I.6 This CONTRACT is not subject to the dispositions of the North American Free
Trade Agreement, insofar as it refers to acts that lead to the provision of
electric power public service, pursuant to the provisions contained in
appendix 1001.1B-2, section B Mexico list, section 2, and in official
document No. 202'94'90 dated June 29, 1994 by the General Direction of
International Institutions Headquarters of the Federal Department of
Commerce and Industrial Promotion.
I.7 It possesses the necessary funds, authorized by the Federal Department of
the Treasury, to effect the disbursements arising from this CONTRACT.
I.8 Lic. Xxxx Xxxxxxx and Ing. Xxxxxxxx Xxxxxx Milan have the necessary
authority to represent it in this act, same as has not been revoked to
date.
I.9 It is domiciled at Xxx Xxxxxxxxx No. 32, Col.

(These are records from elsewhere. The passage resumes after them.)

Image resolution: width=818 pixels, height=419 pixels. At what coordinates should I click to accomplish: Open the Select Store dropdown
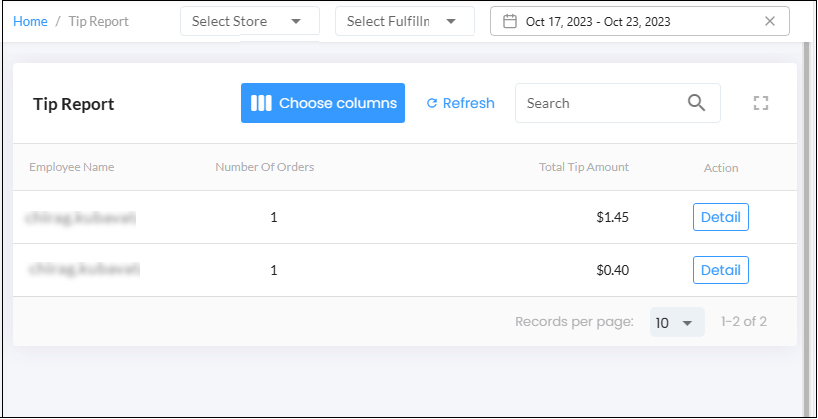250,21
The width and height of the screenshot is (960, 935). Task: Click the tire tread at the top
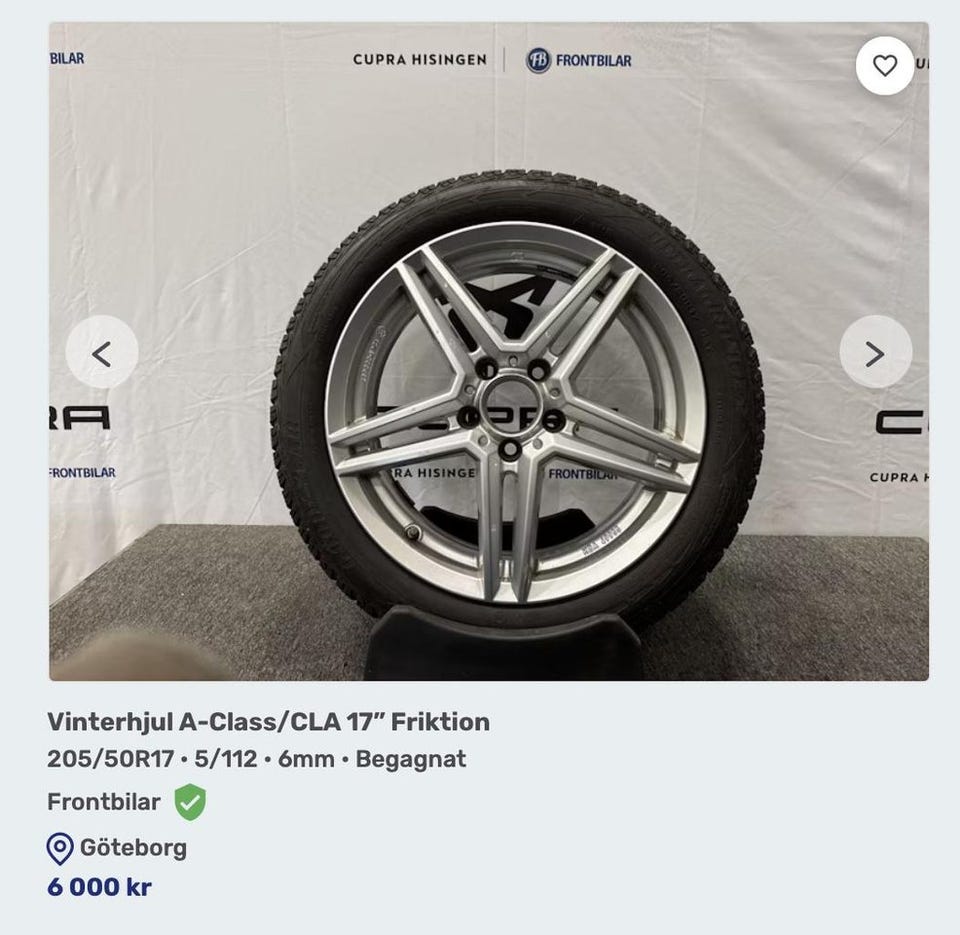coord(515,190)
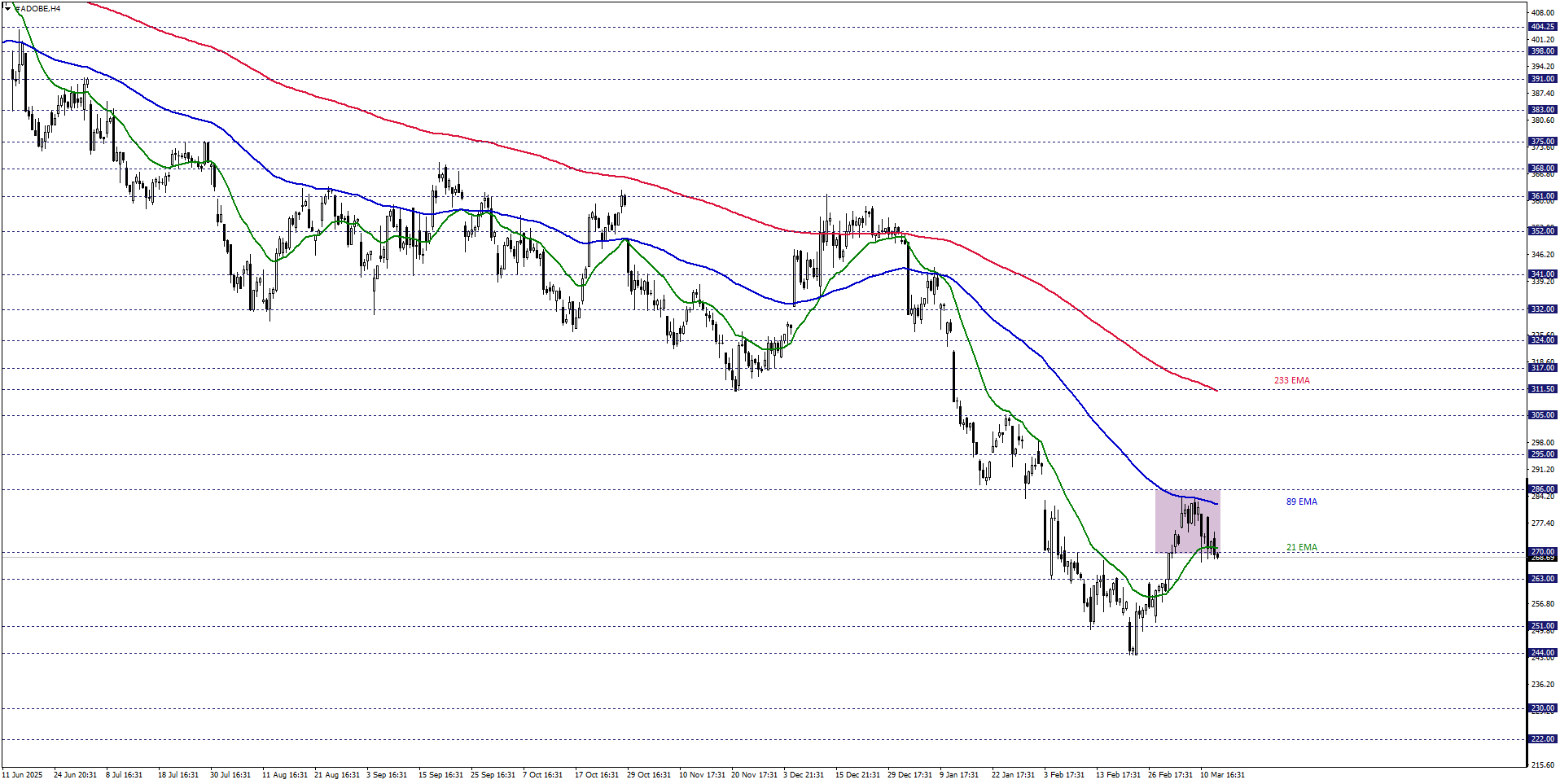Click the 222.00 price level tag
This screenshot has height=784, width=1560.
[1542, 739]
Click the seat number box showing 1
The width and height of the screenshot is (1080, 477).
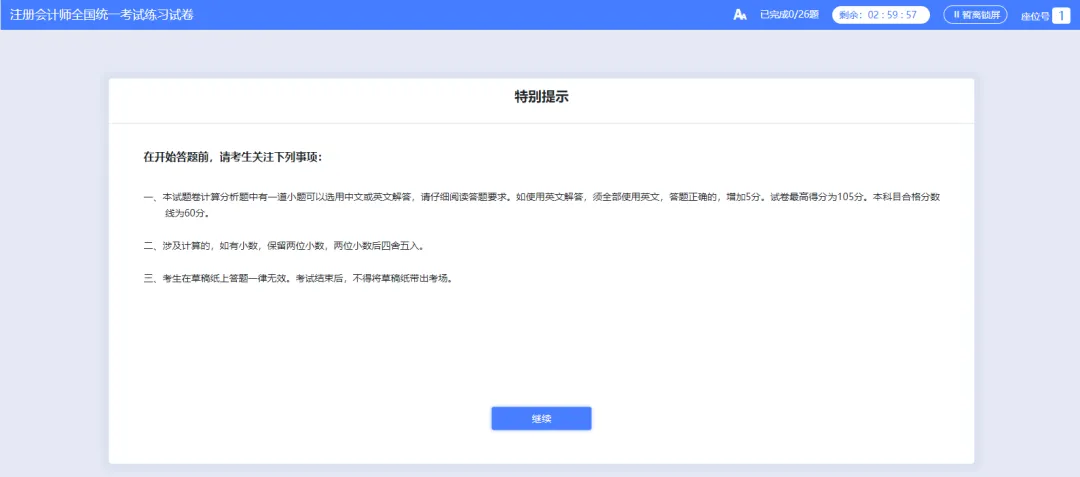pyautogui.click(x=1060, y=15)
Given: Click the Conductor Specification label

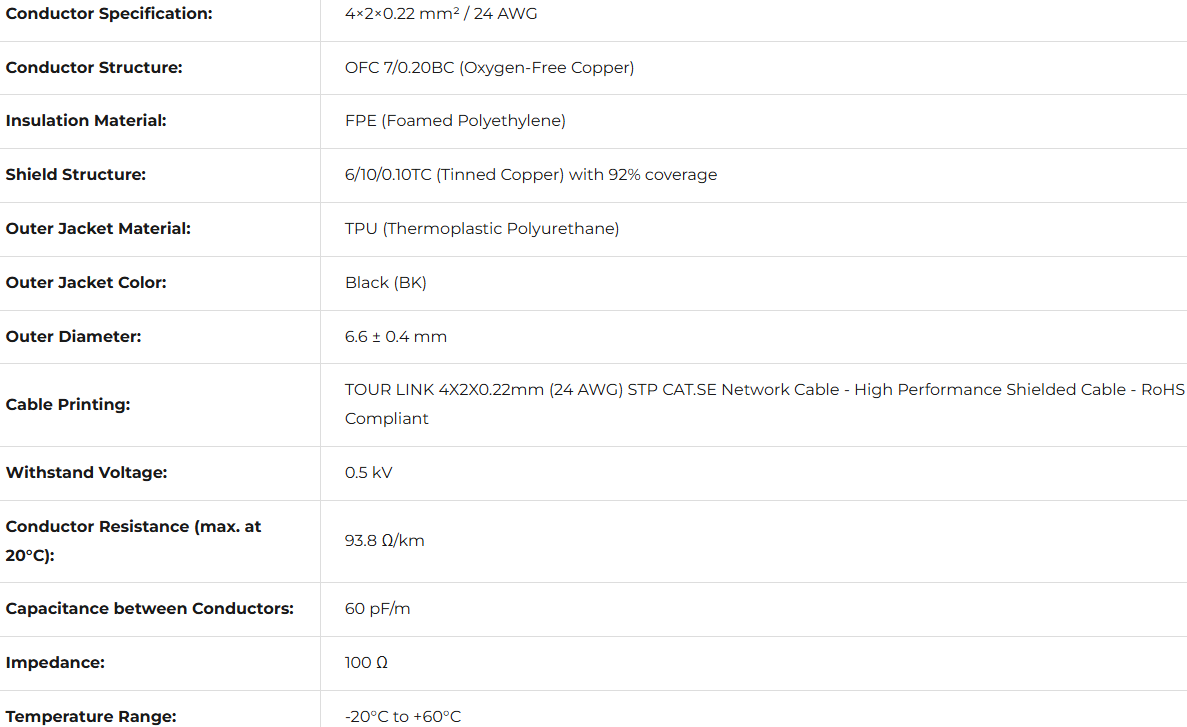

Xxxxxx xx xxx Xxxxxx 00000
Xxxxxx, D.F. Mexico, being this the same given for all legal purposes
pertaining to this CONTRACT.
II. EPE STATES THAT:
II.1 It is a company constituted and existing pursuant to the laws of the State
of Texas of the United States of North America as evidenced by the legal
documents added to the present CONTRACT as Attachment II.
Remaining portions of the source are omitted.